No intenta el articulista ofrecer respuestas finales ni lecciones sobre un asunto que dará mucha tela que cortar y muchos reclamos en la lucha de pensamiento y conducta contra la discriminación. Ni se le ocurre creerse iniciador en un combate que viene de muy larga data y es previsible que durará mucho más todavía. Solamente procura insistir en la necesidad de tener en cuenta conflictos, problemas, errores y hasta monstruosidades que serían deplorables en cualquier circunstancia, pero lo son todavía más en medio de una obra revolucionaria que ha tenido la equidad y la brega justiciera entre sus banderas más dignas, hermosas y defendibles.

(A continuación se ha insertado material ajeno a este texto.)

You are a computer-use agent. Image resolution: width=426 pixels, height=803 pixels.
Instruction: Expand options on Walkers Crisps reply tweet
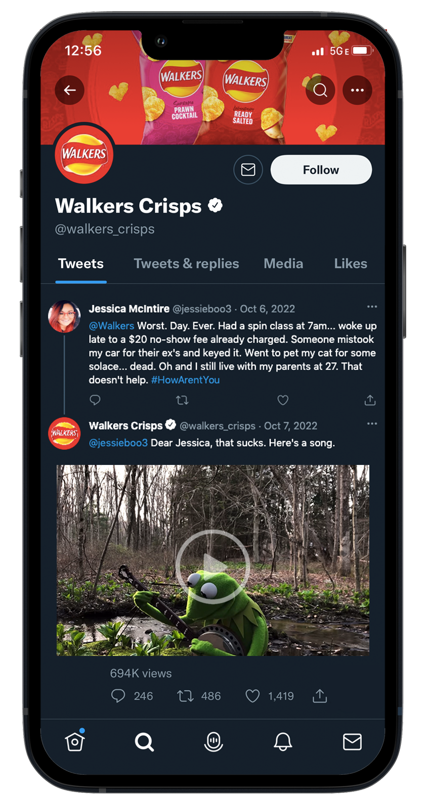[372, 423]
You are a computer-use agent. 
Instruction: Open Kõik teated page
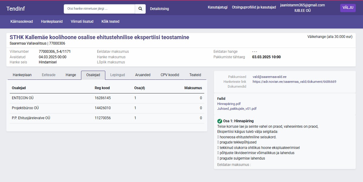110,22
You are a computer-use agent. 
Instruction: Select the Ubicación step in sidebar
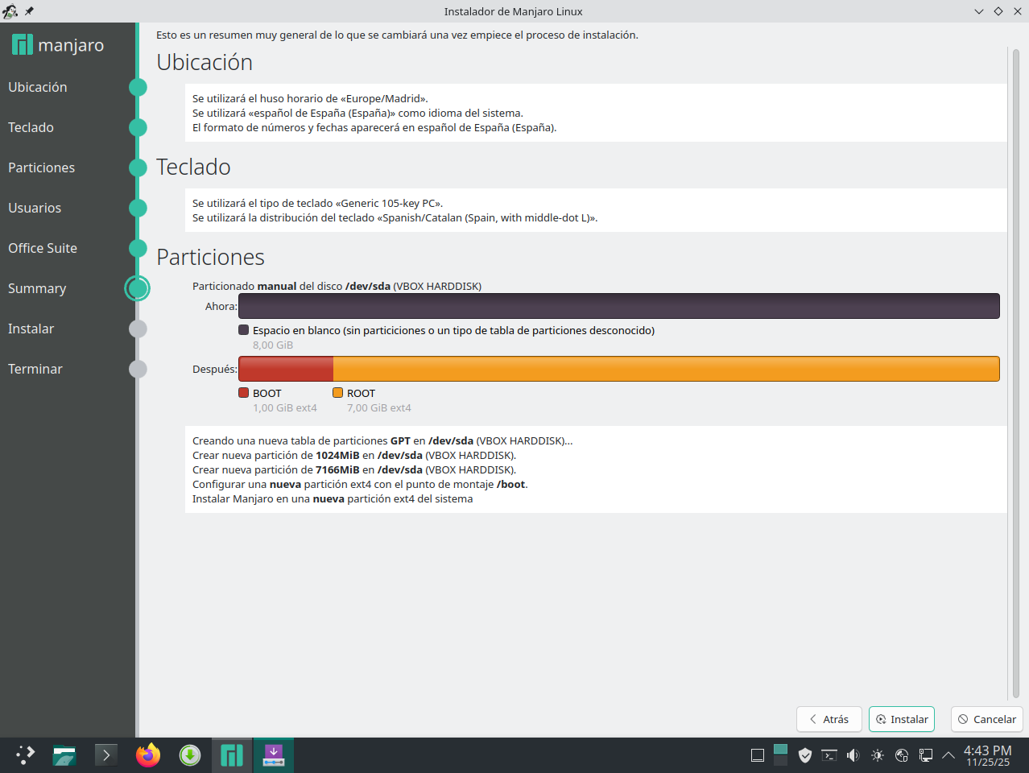[x=38, y=87]
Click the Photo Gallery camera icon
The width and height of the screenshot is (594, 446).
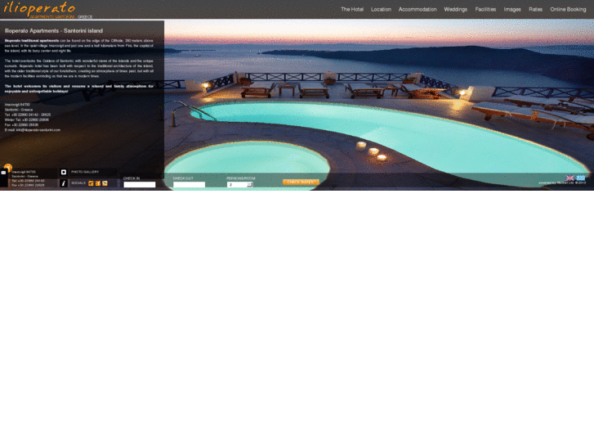[x=64, y=172]
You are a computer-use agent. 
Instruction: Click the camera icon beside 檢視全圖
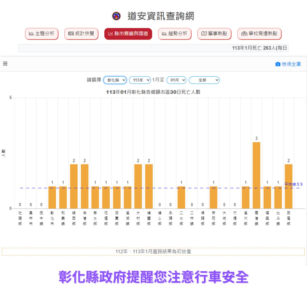tap(278, 64)
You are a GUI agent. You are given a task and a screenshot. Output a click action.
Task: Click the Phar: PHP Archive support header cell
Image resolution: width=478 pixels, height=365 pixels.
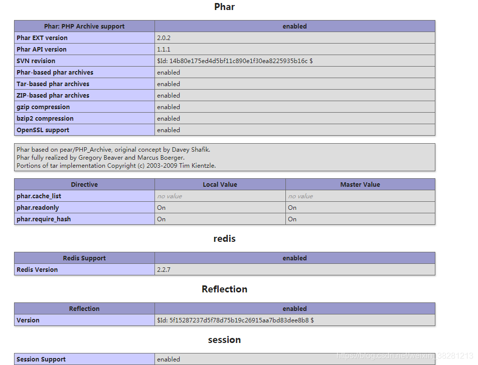pyautogui.click(x=84, y=26)
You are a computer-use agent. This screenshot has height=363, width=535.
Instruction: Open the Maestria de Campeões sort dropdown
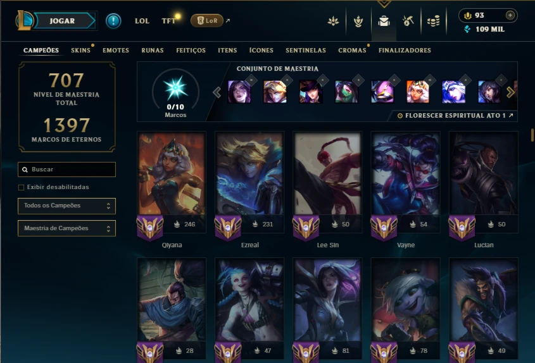(66, 228)
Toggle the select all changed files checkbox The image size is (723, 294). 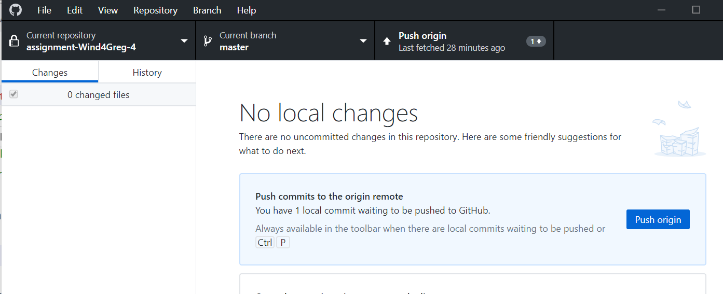(x=14, y=94)
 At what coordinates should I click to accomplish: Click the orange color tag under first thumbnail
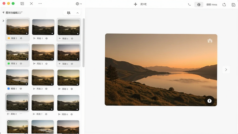pyautogui.click(x=9, y=38)
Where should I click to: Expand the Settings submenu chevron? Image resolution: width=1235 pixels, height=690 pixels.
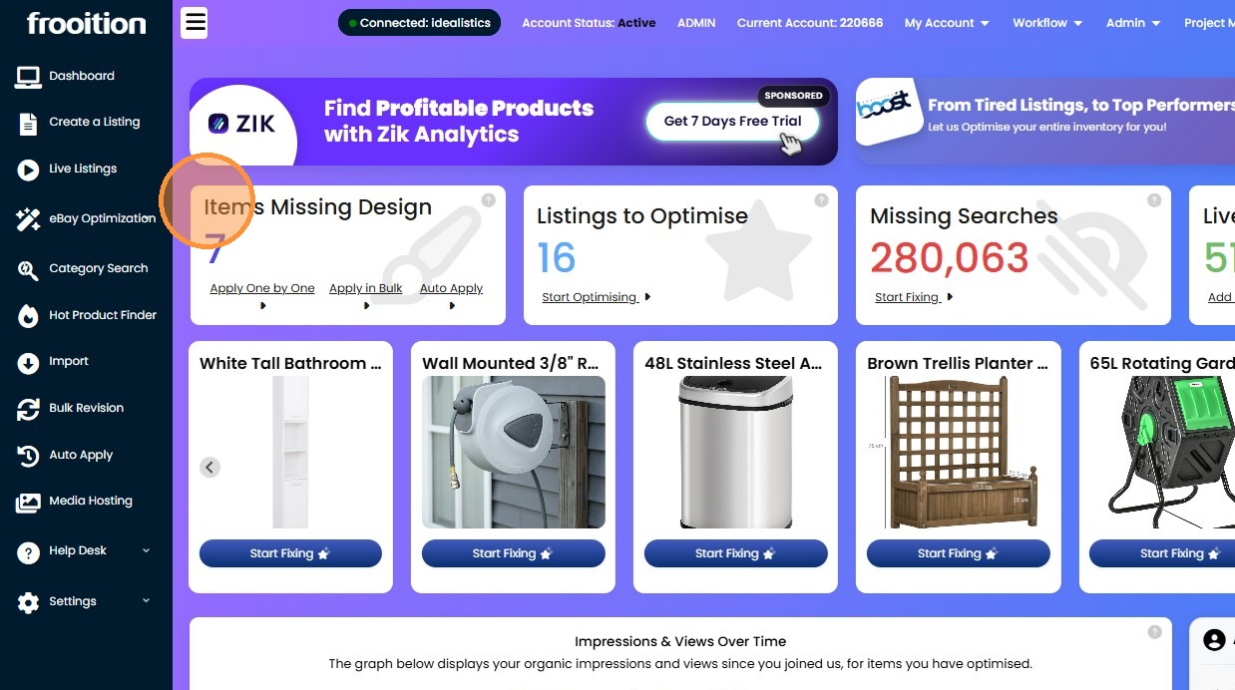146,601
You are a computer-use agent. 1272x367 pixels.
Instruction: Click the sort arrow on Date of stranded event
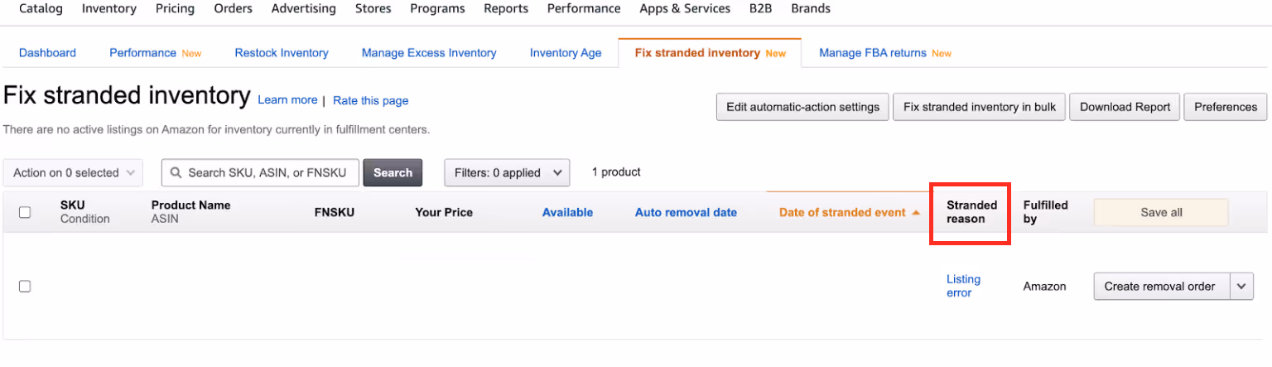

Abandonar tales banderas, tales reclamos, sería renunciar a la Revolución misma, y eso iría más allá de someterse a un determinado canon de belleza, o evadirlo. Todo aquí se dice sin olvidar que, en esa zona de la cultura y de la política —de ambas se trata—, se han inoculado de distintos modos esquemas y “valores” de otras realidades. Esas que se venden como paradigmas que merecen imitarse, pero se han erigido sobre la discriminación y la injusticia, sobre falacias que hacen olvidar que un pueblo es profunda, ricamente mestizo, aunque en la programación de sus televisoras aparezcan solamente, o en forzada mayoría, figuras humanas a la medida de otras latitudes y con “ojos septentrionales” que no son característicos de ese pueblo.